Gran may have walked through much of the 20th century, but she found all the changes of this century both a challenge and a battle of wills, rights, and the equality (or inequality) of the sexes. She battled with her independent spirit when her parents chose to educate her younger brother instead of her. The early 1900s was a time when men were still considered to be superior in all things. The stern Scottish upbringing that Gran and her brother had received was not uncommon considering the Old-World principles and beliefs that her parents maintained in their new life as Canadians. Many talented and brilliant women like Gran were still considered to be inferior to men and not worth the cost and the time involved in pursuing a higher education. It was only natural, considering the age-old beliefs, for a parent to consider further education for the boy instead of the girl. “After all,” her mother had told her, “you’ll just get married and have children. So what’s the point of educating you? It would be a waste of both time and money.”

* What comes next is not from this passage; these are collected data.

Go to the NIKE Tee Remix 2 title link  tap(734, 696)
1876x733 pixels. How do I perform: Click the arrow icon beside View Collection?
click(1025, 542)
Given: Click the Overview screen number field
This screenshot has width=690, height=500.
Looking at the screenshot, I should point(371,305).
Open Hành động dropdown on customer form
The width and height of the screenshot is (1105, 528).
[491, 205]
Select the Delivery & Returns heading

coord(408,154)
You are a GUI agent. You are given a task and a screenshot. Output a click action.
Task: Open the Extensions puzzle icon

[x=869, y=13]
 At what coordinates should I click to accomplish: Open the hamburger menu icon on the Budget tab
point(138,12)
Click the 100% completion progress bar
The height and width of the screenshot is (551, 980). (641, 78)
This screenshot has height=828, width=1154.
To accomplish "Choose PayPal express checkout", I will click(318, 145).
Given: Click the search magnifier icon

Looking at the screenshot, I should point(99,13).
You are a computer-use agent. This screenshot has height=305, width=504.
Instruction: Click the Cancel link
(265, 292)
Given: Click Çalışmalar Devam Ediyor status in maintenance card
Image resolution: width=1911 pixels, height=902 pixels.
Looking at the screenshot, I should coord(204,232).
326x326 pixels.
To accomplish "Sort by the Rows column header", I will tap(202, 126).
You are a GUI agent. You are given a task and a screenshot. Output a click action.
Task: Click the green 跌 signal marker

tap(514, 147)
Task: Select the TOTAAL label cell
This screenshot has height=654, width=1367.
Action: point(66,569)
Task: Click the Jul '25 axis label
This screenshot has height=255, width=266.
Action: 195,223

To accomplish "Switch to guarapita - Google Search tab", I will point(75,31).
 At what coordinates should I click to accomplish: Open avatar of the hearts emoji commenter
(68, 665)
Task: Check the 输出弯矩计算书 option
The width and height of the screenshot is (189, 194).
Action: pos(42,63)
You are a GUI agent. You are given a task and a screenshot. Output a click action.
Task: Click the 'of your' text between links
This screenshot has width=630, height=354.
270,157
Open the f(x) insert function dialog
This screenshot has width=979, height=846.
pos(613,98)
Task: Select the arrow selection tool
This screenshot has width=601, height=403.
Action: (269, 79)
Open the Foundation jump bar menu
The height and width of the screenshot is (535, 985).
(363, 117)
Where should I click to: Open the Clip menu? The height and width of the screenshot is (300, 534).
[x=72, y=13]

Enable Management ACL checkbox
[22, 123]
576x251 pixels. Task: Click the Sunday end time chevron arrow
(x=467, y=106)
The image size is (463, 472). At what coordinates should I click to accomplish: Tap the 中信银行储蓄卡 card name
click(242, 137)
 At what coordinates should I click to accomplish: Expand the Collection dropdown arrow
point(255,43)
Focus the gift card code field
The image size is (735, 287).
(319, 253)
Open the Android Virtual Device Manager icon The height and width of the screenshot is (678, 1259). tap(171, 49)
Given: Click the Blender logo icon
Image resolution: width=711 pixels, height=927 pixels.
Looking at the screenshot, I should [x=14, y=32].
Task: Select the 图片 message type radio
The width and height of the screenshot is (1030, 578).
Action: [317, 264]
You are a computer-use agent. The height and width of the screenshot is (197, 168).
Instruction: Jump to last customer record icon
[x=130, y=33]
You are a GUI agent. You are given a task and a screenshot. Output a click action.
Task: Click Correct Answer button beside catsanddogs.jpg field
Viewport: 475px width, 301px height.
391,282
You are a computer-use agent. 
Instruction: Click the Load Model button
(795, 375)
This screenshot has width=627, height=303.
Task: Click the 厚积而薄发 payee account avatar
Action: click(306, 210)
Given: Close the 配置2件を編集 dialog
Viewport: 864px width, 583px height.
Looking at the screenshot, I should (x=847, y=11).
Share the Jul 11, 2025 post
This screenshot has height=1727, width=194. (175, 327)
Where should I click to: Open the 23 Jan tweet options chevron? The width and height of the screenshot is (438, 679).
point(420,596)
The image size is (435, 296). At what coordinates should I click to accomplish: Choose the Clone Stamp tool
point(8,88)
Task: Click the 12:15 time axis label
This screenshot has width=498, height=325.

Gran had to give up her dream of becoming a nurse. Instead, she trained to become a secretary, which required less education. Her women’s lib feelings had to be curtailed and put on hold until the next generation arrived. Then, as she struggled to care for a sick husband, raise two girls on her own, care for her parents and in-laws, and run the family store in order to keep food on the table during the depression, Gran could only hope for a better life for her girls, a life which would include a higher education. She would see this goal attained. She worked hard in the store, and later she returned to secretarial work as she watched the next generation of women succeed where she had not been allowed to succeed. She took pride in her daughter’s accomplishments as a teacher and later in her granddaughters’ accomplishments as musician, teacher, and writer. She may have missed out on the opportunities that the women of more recent generations have had, but she took everything in her stride and without bitter regret. “Life is too short for regrets,” she would say. “Always make the best of what you have.”

girl reading a book

Gran’s death at the age of 93 was quite unexpected. In fact, it was a shock. It came without any warning. I had just seen her the week before. We had gone to her favourite fish and chips restaurant in Port Dover, and we stuffed ourselves silly. That’s what one does when good food is served. I don’t think I had ever seen Gran eat so much. She was determined to eat every last crumb. Did she have a premonition that this would be her “last supper” with us? I recall she tried to hide her roll in her purse so that she could take it home for later. I convinced her, carefully, that it might not be such a good idea. After all, she would be having another good meal at her seniors residence later that same day. The roll would only make a mess in her purse and then dry out, forgotten, in some corner of her apartment. She agreed reluctantly and left the roll. But she insisted on paying for the meal. There were five of us at the table — myself, my husband, my two kids, and Gran. At about 15 dollars per person, plus taxes and tip, I certainly didn’t expect Gran to pay for it. It was supposed to be our treat. But Gran had always paid her own way. I carefully (again) convinced her that it was our treat, and she reluctantly put away her ten-dollar bill. I guess her mind was set on an earlier time when ten dollars would have been enough to cover the bill. Her heart was in the right place, even if she had lost touch with the reality of the cost of living at the end of the century.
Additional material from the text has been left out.